## RECORDS PROVIDED
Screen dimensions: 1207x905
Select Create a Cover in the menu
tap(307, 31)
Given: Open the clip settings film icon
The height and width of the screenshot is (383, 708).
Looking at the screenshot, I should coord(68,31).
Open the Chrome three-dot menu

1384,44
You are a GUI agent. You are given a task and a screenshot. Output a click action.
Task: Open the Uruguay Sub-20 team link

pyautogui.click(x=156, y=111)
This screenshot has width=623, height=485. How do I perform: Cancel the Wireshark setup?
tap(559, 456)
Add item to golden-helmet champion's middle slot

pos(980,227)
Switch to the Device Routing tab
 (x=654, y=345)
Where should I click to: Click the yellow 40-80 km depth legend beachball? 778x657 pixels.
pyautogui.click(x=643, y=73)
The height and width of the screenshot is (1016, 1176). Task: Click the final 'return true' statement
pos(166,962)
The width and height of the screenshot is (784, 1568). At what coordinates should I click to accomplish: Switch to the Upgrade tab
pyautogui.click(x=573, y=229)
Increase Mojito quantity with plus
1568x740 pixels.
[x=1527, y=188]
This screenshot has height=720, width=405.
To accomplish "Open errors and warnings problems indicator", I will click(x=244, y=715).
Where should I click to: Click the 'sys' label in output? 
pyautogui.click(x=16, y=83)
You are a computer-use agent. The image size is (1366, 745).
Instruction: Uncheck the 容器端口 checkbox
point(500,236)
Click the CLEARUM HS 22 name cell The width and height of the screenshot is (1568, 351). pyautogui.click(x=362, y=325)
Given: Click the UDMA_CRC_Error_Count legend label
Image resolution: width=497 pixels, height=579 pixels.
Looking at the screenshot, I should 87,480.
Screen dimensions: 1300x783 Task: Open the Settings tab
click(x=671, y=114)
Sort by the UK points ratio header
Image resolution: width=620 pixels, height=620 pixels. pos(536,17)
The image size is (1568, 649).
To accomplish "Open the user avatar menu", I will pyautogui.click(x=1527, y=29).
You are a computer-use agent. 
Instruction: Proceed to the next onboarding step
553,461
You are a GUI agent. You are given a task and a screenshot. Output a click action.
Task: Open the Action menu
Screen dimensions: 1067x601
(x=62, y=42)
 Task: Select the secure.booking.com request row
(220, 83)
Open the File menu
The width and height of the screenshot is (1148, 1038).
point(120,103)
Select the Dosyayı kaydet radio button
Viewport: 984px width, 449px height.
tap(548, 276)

## PROBLEM REQUIREMENTS
Please retype the top of the data exactly, down to and including the line that holds "The image size is (1568, 649).", and nothing further.

## EXERCISE OUTPUT
Screen dimensions: 1207x905
Select Create a Cover in the menu
tap(307, 31)
Given: Open the clip settings film icon
The height and width of the screenshot is (383, 708).
Looking at the screenshot, I should coord(68,31).
Open the Chrome three-dot menu

1384,44
You are a GUI agent. You are given a task and a screenshot. Output a click action.
Task: Open the Uruguay Sub-20 team link

pyautogui.click(x=156, y=111)
This screenshot has width=623, height=485. How do I perform: Cancel the Wireshark setup?
tap(559, 456)
Add item to golden-helmet champion's middle slot

pos(980,227)
Switch to the Device Routing tab
 (x=654, y=345)
Where should I click to: Click the yellow 40-80 km depth legend beachball? 778x657 pixels.
pyautogui.click(x=643, y=73)
The height and width of the screenshot is (1016, 1176). Task: Click the final 'return true' statement
pos(166,962)
The width and height of the screenshot is (784, 1568). At what coordinates should I click to accomplish: Switch to the Upgrade tab
pyautogui.click(x=573, y=229)
Increase Mojito quantity with plus
1568x740 pixels.
[x=1527, y=188]
This screenshot has height=720, width=405.
To accomplish "Open errors and warnings problems indicator", I will click(x=244, y=715).
Where should I click to: Click the 'sys' label in output? 
pyautogui.click(x=16, y=83)
You are a computer-use agent. The image size is (1366, 745).
Instruction: Uncheck the 容器端口 checkbox
point(500,236)
Click the CLEARUM HS 22 name cell The width and height of the screenshot is (1568, 351). pyautogui.click(x=362, y=325)
Given: Click the UDMA_CRC_Error_Count legend label
Image resolution: width=497 pixels, height=579 pixels.
Looking at the screenshot, I should 87,480.
Screen dimensions: 1300x783 Task: Open the Settings tab
click(x=671, y=114)
Sort by the UK points ratio header
Image resolution: width=620 pixels, height=620 pixels. pos(536,17)
The image size is (1568, 649).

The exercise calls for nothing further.